The Skimmer and I went on our first date to Kevin's wedding. And he was a groomsman in our wedding a couple of years later. This was all after the Infamous Coffee Debacle of 1986.
He was a sore at me for embarrassing him in front of all the guys in that meeting. And, although I was sore at him for acting like such a creep to begin with, I was relentless with him. I never let him forget it. Every time I'd see him going into the kitchen, I'd ask him to grab me a cup of coffee. Even at 22, I drove everything into the ground.
He lightened up after awhile, and I don't think he ever did that to a woman ever again. Maybe he grew up and didn't feel he needed to prove his manlihood any longer. I don't know. Anyway.

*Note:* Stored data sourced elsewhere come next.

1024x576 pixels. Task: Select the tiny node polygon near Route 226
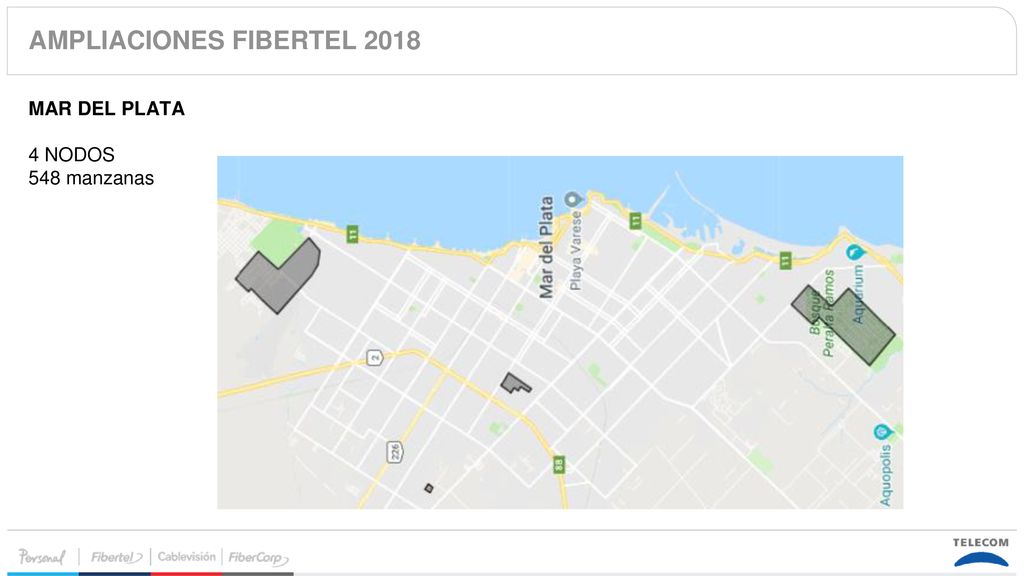pyautogui.click(x=428, y=488)
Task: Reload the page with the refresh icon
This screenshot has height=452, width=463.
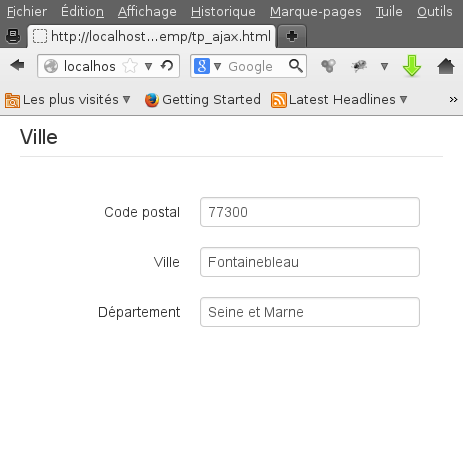Action: point(167,66)
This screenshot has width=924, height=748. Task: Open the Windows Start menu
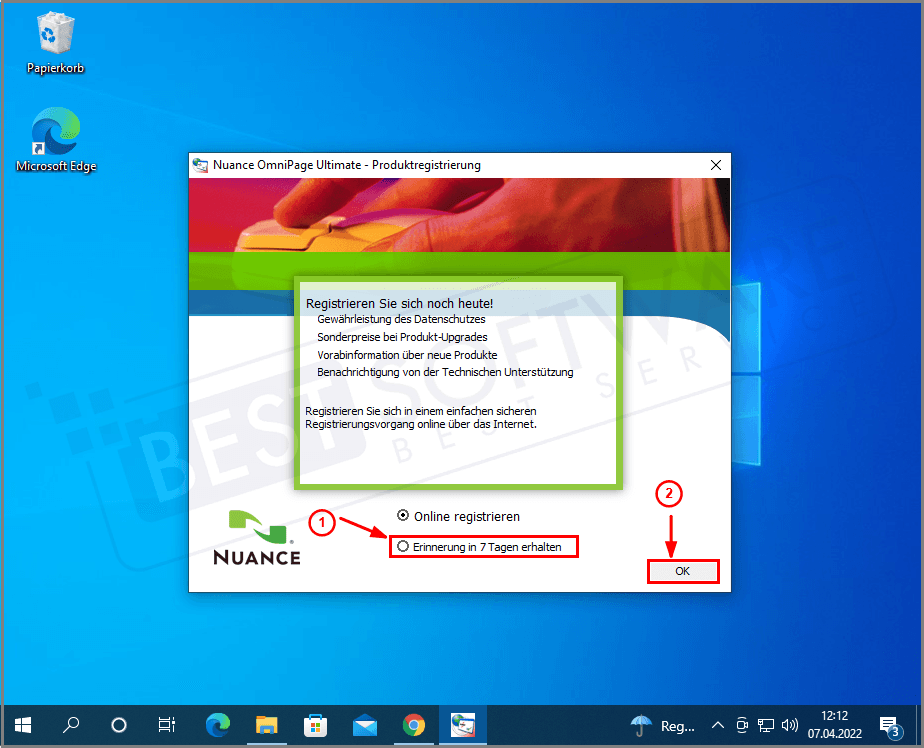coord(22,725)
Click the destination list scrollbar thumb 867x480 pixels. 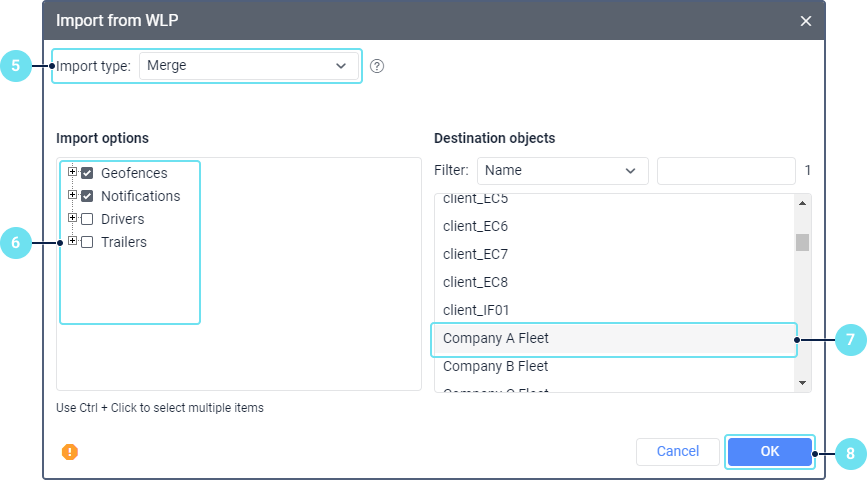pyautogui.click(x=802, y=242)
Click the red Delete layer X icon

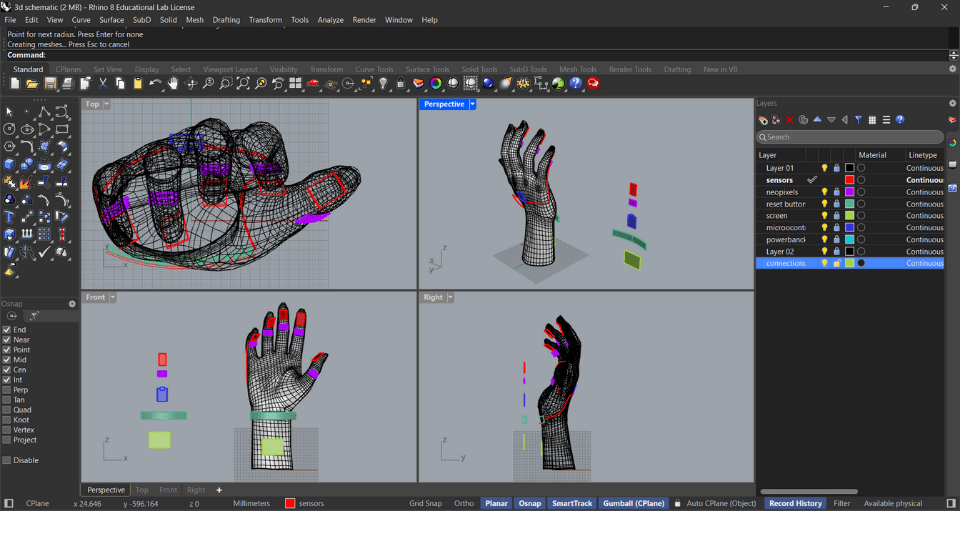coord(790,120)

That year, I got Kevin's name in the Christmas gift exchange. I had the perfect present!
I had a photo of me and my college roommates, where we were all flipping the bird at the camera. I know, so un-blue girl-like. So shameful. I'll probably never become Miss America because of it.
I enlarged the photo and cropped it so only I was in it. I bought a small, 3 x 4 heart shaped picture frame. My picture fit perfectly in the frame with my intended emotion dead center. It was a thing of beauty.
Kevin got a huge kick out of it and kept it on his desk, next to his phone for years until I left for another job. I've always given him credit for that, too.
As M.A. Peel wrote in her review of Mad Men:
But for me, it’s the characterization of women that makes me wonder if I will spend much time in this world. It may be historically accurate, but I don’t find it charming.
I came of age in the relatively privileged 1980s. The ‘70s Feminism was still wafting in the air, but the roots that had propelled it didn’t touch my sheltered life. I was always encouraged at home to strive for whatever I could attain, and I never worked as anyone’s assistant.
When I read that part of M.A.'s review, I wondered what I would think of this aspect of the show. I'm the sort of person who thinks then was then and now is now. We've come a long way, baby. Them days are over.
So, I'll be tuning in tonight at 10, multitasking with my TV and my computer to find out. Won't you join in the sexist fun? But, don't let it go to your heads. I'll be there, but if you want something to drink, you'll have to get up off your lazy tush and get it yourself. Don't make me send you my picture.
Mad Men on AMC and over at newcritics. 10 PM EDT, 9 Central.